Exercise requirements :: Using the material below, return exactly the lines between the one holding "Task: Insert an emoticon with the smiley icon" and the one holding "Viewport: 678px width, 457px height.", inclusive, and no others.

Supplied data ::

※ ※ ※

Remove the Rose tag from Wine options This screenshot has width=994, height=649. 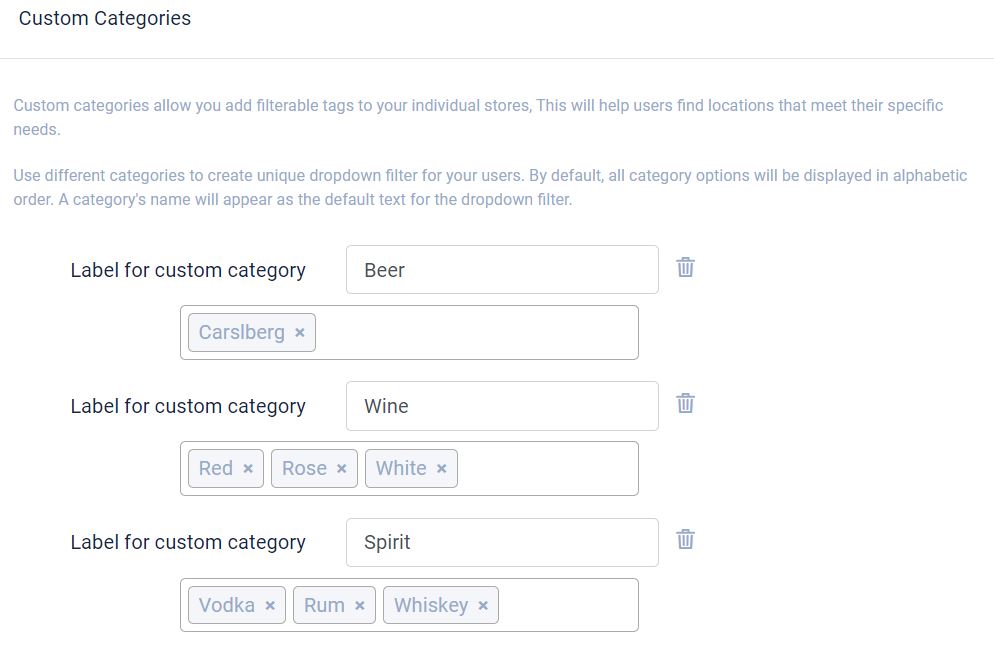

※ ※ ※

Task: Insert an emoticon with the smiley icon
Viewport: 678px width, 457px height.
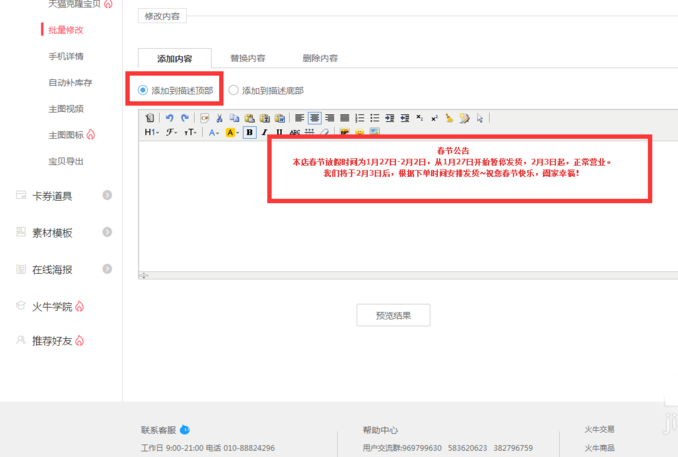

※ ※ ※

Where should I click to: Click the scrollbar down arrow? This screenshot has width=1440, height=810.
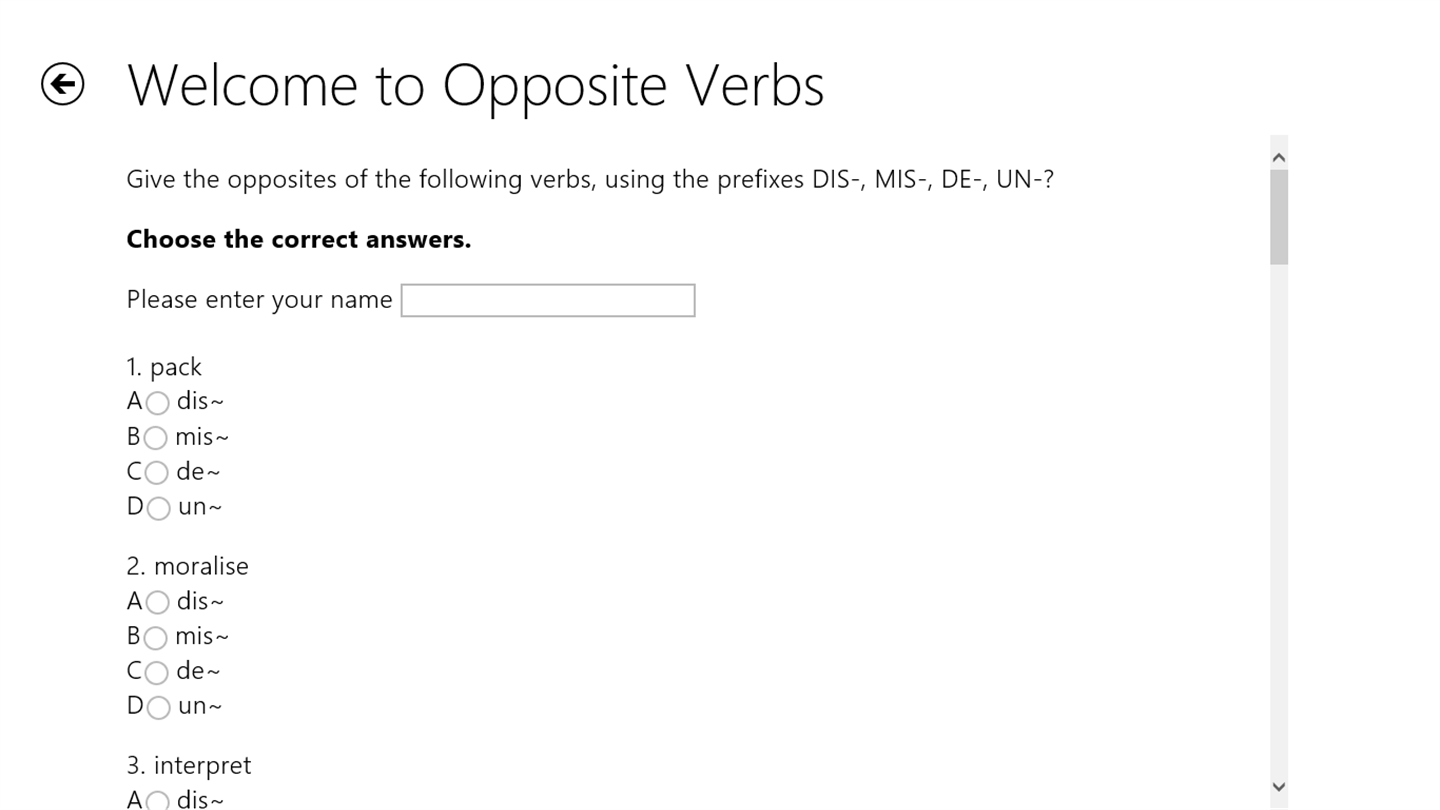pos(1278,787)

※ ※ ※

Answer for this exercise ::
Task: Insert an emoticon with the smiley icon
Viewport: 678px width, 457px height.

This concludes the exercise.